Synnex Beats Expectations With Double-Digit Q2 Sales And Profit Growth


Synnex posted double-digit sales and profit growth for its second-quarter earnings after seeing continued boosts from Windows XP support expiration and strong growth in the Japanese market.

For the second fiscal quarter ended May 31, Synnex sales jumped 33.3 percent over the same quarter the year before to $3.4 billion. Net income for the quarter was $39.6 million, an increase of 28.5 percent over the same quarter last year.

Breaking it down, Synnex's technology solutions division posted sales of $3.16 billion, a rise of 24.2 percent over the same quarter last year, with net income of $70.1 million.

Related: Synnex CEO: SMB VARs Need To Embrace Cloud, Recurring Revenue Opportunities

"Once again, we had amazing growth in our technology solutions business," CEO Kevin Murai said in an interview with CRN after the earnings call. "That's exciting. I think what that speaks to is our execution, really having the right go-to-market strategy, the right partners and really funding growth."

For Synnex's Concentrix division, the distributor had sales of $293.5 million, up significantly from $46.7 million the same quarter the year before due to the company's $505 million acquisition of IBM's Customer Care business last October. The Concentrix division lost $2.2 million in the second quarter due primarily to acquisition-related integration costs after posting a profit of $3.3 million in the second quarter last year.

"The overall performance in Concentrix was excellent, well on track to where we needed to be," Murai said in the interview with CRN.

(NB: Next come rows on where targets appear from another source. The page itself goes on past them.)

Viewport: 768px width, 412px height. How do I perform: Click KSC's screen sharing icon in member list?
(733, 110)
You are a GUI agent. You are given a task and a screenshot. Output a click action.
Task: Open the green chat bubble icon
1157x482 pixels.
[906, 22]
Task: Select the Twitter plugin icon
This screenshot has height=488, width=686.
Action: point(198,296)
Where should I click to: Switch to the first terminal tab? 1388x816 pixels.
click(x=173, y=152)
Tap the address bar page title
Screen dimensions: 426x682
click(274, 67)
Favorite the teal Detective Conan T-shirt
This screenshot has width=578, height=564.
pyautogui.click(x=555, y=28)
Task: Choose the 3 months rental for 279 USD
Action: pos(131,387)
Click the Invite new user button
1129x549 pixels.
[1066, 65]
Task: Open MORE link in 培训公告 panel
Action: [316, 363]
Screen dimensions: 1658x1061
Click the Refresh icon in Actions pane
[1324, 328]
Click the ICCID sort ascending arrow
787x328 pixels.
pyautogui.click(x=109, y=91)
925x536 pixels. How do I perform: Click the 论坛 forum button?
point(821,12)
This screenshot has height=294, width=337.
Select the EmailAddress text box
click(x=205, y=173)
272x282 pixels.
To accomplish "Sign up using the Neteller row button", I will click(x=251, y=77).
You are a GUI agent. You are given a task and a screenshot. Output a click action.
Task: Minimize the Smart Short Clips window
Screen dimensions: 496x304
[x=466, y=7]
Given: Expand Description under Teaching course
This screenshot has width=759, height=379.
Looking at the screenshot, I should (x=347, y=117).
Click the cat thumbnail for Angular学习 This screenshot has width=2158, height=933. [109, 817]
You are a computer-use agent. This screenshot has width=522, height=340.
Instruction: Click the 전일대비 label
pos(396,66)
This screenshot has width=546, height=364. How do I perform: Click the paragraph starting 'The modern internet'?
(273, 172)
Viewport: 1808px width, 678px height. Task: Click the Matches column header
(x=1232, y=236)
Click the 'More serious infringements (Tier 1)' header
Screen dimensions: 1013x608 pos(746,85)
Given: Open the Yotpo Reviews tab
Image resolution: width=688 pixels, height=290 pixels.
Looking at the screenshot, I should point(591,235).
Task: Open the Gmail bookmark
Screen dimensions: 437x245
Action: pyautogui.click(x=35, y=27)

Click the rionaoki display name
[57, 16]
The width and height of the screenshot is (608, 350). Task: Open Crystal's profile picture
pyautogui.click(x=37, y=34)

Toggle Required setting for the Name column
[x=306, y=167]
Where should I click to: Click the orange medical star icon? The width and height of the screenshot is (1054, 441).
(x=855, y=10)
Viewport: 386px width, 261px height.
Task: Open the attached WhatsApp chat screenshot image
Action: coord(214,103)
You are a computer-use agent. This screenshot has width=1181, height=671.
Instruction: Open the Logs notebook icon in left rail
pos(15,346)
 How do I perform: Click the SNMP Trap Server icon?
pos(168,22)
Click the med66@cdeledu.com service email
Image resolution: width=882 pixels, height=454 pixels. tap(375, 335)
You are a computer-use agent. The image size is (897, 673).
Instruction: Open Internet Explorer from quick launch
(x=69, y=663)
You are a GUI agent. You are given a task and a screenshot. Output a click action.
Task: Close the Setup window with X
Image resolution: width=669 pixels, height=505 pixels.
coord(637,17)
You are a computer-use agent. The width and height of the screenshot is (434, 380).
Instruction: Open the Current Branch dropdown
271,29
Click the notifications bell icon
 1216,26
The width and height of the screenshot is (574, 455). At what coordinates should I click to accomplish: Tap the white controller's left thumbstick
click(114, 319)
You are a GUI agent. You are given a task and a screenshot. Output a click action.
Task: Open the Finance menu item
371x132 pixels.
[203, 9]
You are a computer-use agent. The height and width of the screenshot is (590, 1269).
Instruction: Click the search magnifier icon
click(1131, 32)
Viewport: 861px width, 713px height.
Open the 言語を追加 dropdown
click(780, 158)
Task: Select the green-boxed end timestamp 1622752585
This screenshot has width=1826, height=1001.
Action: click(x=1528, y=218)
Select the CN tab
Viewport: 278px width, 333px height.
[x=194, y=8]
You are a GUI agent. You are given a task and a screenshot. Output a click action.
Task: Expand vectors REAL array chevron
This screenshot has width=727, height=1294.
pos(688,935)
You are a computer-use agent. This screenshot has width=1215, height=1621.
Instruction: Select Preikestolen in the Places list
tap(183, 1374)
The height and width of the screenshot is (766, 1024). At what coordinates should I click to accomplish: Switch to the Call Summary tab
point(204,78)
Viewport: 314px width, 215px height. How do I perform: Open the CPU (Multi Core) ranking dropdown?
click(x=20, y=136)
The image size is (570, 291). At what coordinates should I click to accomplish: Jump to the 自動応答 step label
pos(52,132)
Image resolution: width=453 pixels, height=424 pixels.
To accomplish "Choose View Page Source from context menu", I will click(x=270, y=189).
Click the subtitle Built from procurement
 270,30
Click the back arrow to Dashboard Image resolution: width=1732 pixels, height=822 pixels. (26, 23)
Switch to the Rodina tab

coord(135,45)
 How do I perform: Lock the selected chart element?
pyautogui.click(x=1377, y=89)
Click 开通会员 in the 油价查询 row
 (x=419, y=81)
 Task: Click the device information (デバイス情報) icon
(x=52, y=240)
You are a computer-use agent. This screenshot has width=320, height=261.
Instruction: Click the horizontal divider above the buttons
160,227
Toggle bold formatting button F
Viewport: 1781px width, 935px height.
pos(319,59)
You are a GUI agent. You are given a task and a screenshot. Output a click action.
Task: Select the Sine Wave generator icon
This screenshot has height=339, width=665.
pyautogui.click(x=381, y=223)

Murai said that the integration of the IBM Customer Care business is almost complete, with 99 percent of the acquisition completed. CFO Marshall Witt said that Synnex expects one-time costs to begin declining in the second half of the fiscal year as the acquisition is anticipated to be fully completed in the next quarter.

Driving growth in the technology solutions business were two "tailwinds," Murai said on the earnings call, of Windows XP support expiration and consumption tax increases in Japan. Murai said on the call that Synnex saw strong demand in almost all markets and products. While Synnex expects the Windows XP support expiration boost to dwindle going forward, Murai said that through the second quarter the distributor saw Windows XP expiration causing strong PC sales and other ripple effects, including mobility, networking, security, Wi-Fi and peripherals.

"We saw great benefit from that. Really I think it had the impact of raising the water level of demand across a broader range of IT products," Murai told CRN. "We are starting to see the positive impact from Windows XP start to subside right now, but the good news is the overall water level is still higher, we're still seeing very strong demand there across the board."

In addition, Murai said on the call that Synnex saw a huge boost from its Japanese business, from both XP and also the April consumption tax increase. Murai didn’t specify how much the Japanese market was up, only saying it was in line with the previous quarter, which saw around 40 percent growth.

"In particular in Japan, we achieved what I would consider to be North American-type operating margins for that quarter. We do see the demand in Japan normalizing, because both of those drivers, Windows XP as well as the consumption tax increase are now over. ... We do expect by the way to grow faster than the market in Japan, but we also don't expect to see the same kind of profit performance in Japan than we saw in Q2," Murai said on the earnings call.

For the next quarter, Synnex said that it expects revenue to be between $3.3 billion and $3.4 billion. Despite the dwindling benefits of Windows XP expiration, Murai said on the call that Synnex expects continued strong IT demand across all geographies.